Manager selection becomes the edge
In public markets, beta drives a lot of outcomes. In litigation assets, manager skill matters more. Underwriting, case selection, claims validation, and administration partners can make or break performance. Institutions are learning to evaluate these managers like they evaluate private credit teams. They focus on process, track record, and downside control.
Liquidity planning gets sharper
These assets are not daily-liquid. Institutions need to plan for timing risk. That means setting the right allocation size, matching it to the horizon, and stress testing payout delays. The good news is that institutions are already used to this kind of planning from private markets.
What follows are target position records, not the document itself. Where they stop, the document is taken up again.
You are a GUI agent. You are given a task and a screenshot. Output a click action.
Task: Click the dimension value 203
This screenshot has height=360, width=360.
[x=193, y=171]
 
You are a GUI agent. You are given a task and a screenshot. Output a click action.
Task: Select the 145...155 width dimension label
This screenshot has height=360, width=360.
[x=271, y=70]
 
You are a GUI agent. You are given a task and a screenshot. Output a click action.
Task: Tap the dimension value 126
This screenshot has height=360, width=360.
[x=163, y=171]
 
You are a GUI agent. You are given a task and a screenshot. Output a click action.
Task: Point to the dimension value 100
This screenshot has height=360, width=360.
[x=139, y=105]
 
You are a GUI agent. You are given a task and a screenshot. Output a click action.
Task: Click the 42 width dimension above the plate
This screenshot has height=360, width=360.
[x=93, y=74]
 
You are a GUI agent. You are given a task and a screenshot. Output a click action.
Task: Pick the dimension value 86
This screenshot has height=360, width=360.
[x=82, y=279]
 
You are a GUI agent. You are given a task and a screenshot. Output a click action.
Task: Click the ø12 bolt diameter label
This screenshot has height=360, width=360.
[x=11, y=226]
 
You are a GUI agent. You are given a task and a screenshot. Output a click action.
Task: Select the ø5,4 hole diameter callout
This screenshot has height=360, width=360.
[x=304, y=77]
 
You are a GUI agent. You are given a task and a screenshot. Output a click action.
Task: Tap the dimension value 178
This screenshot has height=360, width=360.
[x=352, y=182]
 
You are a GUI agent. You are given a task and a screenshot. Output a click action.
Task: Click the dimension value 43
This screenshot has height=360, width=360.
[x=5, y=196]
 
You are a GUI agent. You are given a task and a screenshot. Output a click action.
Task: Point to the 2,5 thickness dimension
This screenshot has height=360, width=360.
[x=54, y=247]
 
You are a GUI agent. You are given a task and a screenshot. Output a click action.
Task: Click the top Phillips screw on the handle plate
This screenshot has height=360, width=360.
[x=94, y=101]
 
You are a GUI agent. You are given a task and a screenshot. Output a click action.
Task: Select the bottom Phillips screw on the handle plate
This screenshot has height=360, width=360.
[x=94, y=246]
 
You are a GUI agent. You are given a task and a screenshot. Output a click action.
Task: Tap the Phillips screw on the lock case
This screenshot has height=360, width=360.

Litigation assets fit into that discipline if you size them correctly.
The Risks That Still Need Respect
I am bullish on the role of litigation assets, but I am not blind to the risks.
- Timing risk. Courts move slowly. Appeals happen. Administrators get backed up.
- Legal uncertainty. Outcomes can change with jurisdiction and case facts.
- Operational risk. Claims verification and fraud detection require real systems.
- Reputation and ethics. Institutions will not stay involved if the market is seen as predatory.
None of these risks are deal-breakers, but they demand rigor. Institutions that approach this space casually will get burned. Institutions that approach it with discipline can build a meaningful edge.
Where I Think This Goes
I do not think litigation assets will replace the core of institutional portfolios. That is not their job. Their job is to be a reliable diversifier and a steady return source that does not move with the crowd.
Over time, I expect allocations to grow slowly and steadily, the way private credit grew. First it was niche. Then it became accepted. Then it became essential. Litigation assets are somewhere between niche and accepted today. As data improves and markets deepen, they will keep moving forward.
Follow The Trends
To me, the most interesting part of this trend is not the returns themselves. It is what the trend says about portfolios. Institutions are no longer satisfied with the same old sources of risk and reward. They are looking for assets that behave differently and that carry their own economic logic. Litigation-linked investments fit that need.
They are not glamorous, and they are not loud. They are practical. In a world of crowded trades and shrinking diversification, practical is exactly what institutions are paying for.